Recombinant expression of glycerol-3-phosphate dehydrogenase using the Pichia pastoris system

Abstract

In the present study, the GPD2 gene from Saccharomyces cerevisiae, which codifies for the enzyme glycerol-3-phosphate dehydrogenase (GPDH), was cloned from the pPICZ-α expression vector and used with the purpose of inducing the extracellular expression of the glycerol-3-phosphate dehydrogenase under the control of the methanol-regulated AOX promoter. The presence of the GPD2 insert was confirmed by PCR analysis. Pichia pastoris X-33 (Mut+) was transformed with linearized plasmids by electroporation and transformants were selected on YPDS plates containing 100 μg/mL of zeocin. Several clones were selected and the functionality of this enzyme obtained in a culture medium was assayed. Among the mutants tested, one exhibited 3.1 × 10−2 U/mg of maximal activity.
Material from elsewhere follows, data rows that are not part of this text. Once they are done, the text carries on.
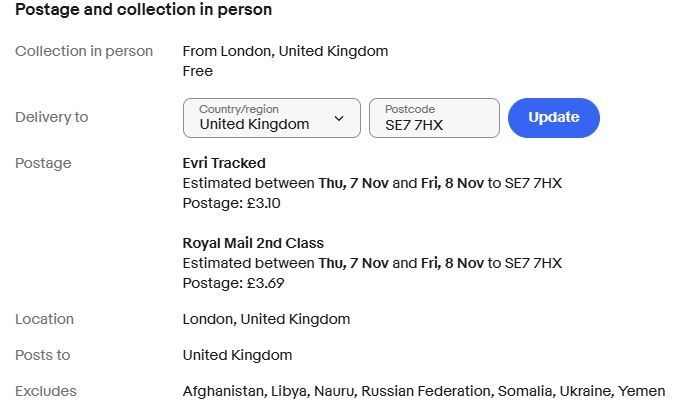Click the 'Postage: £3.10' price text
The height and width of the screenshot is (416, 686).
click(x=232, y=203)
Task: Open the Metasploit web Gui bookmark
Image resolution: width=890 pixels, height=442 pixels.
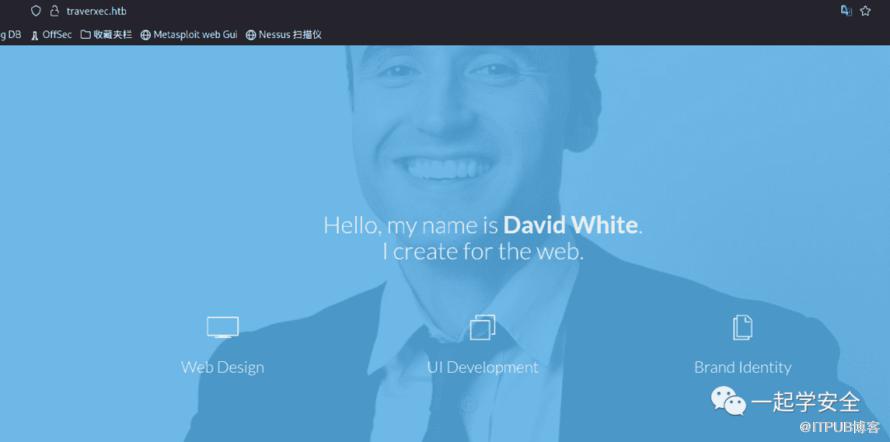Action: coord(189,35)
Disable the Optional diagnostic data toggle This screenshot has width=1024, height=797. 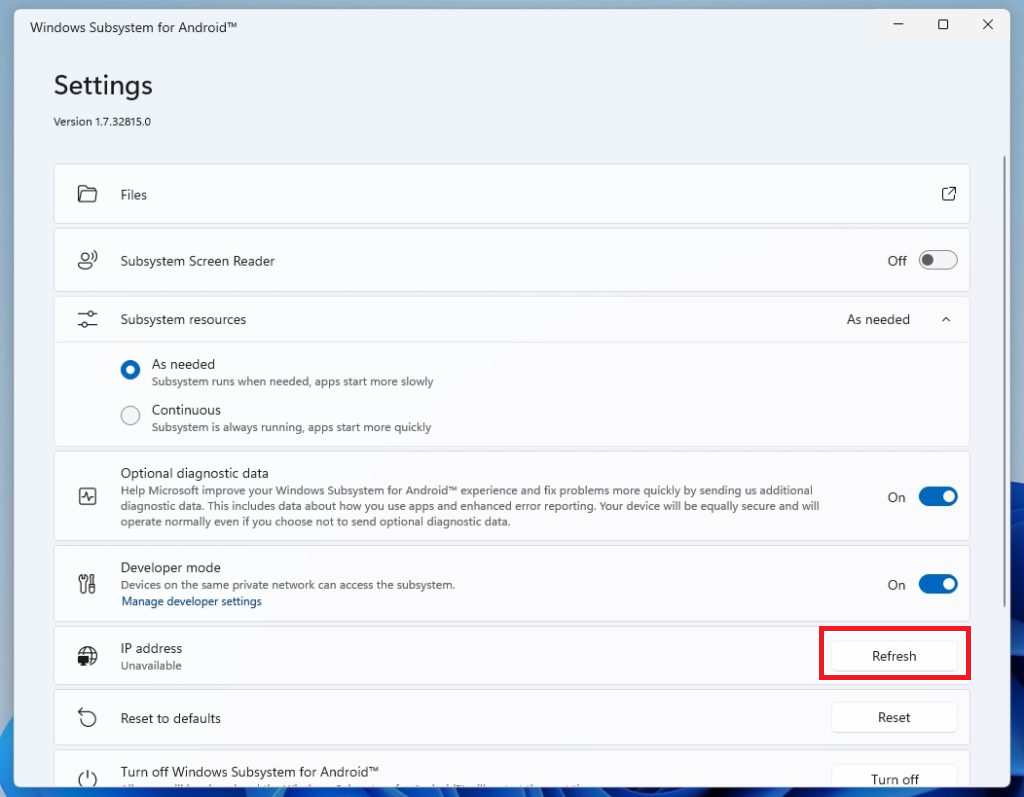pos(938,497)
Maximal enzyme activity was achieved at 6 days of growth. Medium composition and pre-induction osmotic stress influenced protein production. Pre-induction osmotic stress (culturing cells in medium with either 0.35 M sodium chloride or 1.0 M sorbitol for 4 h prior to induction) led to an increase in cell growth with sorbitol and resulted in a significant increase in GPDH productivity with sodium chloride in 24 h of induction approximately fivefold greater than under standard conditions (without pre-induction).